I was never a child, teenager, or young adult who felt like they had a concrete goal of where their life was to take them. I had an answer for the question, "What do you want to be when you grown up?" when it was asked. But the answer was usually taken from someone else or completely unrealistic, like pole dancer (what?!). On my first day of college, in my Longwood Seminar class, one of the first questions asked was, "why did you choose to go to college?". I was stumped. The only answer I could come up with was that it was the next logical step. It took me a year and a half to choose my major and I only declared because I had to. I just didn't have a plan, a dream.
After leaving college without graduating, by choice not grades, gemstones and diamonds gave me a temporary answer (thanks for supporting such a wild idea Dad!) of how I may want to spend my life. What girl doesn't want to spend her days staring at gorgeous, rare jewelry?!
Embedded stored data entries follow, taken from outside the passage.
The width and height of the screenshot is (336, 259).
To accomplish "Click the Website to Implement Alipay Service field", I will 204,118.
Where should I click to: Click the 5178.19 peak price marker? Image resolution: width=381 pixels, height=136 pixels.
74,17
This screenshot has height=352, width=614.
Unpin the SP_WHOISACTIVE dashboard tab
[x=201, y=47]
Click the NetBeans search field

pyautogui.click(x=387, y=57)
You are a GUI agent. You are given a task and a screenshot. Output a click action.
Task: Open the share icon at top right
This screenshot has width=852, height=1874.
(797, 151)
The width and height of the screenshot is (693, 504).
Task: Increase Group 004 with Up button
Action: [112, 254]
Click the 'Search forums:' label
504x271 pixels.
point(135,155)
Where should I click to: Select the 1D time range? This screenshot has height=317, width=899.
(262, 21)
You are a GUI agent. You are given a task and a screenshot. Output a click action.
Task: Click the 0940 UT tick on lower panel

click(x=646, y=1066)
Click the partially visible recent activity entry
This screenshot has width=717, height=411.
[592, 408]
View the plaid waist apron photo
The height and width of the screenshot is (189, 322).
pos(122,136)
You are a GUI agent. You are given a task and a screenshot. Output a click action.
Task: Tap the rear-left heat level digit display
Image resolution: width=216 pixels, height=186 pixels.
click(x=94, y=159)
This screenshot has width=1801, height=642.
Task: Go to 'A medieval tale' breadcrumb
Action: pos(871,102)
Finally, after 6 years of pretty awesome marriage, travel and carefree fun, my husband and I were blessed with a heart beat in my belly. A flutter in an indistinguishable black and white picture. Joy, happiness, excitement, and flat out fear. From the beginning, I was terrified. Terrified of the life changes, lack of freedom, lack of sleep and new responsibilities. And to top it all off, horomones plus a changing body did not add great feelings to these fears. I wasn't a particularly happy pregnant woman, but also not miserable either, I think. We had some difficult times throughout the last 2 trimesters, but those are for the next post. If I knew during my pregnancy how I feel today, I would have enjoyed my pregnancy so much more.
I have found my happy.
I may not have had a profession that screamed "This is the place for you!", or a major in college that thrilled me, but I am where I am supposed to be. I am a mother. I live for every smile, giggle, milestone reached, and slobbery, open mouthed kiss. Diaper changes, surprisingly, don't bother me. Spit up, no big deal. And when I am out, or at the mall on a particulary adventurous day (ha!) I tend to find traces of pureed sweet potatoes, carrots and spinach somewhere on my clothing. I love my c-section scar and would be perfectly content if it never fades to a pencil thin line. My son is my light and I wouldn't want to be anywhere else at this point in my life.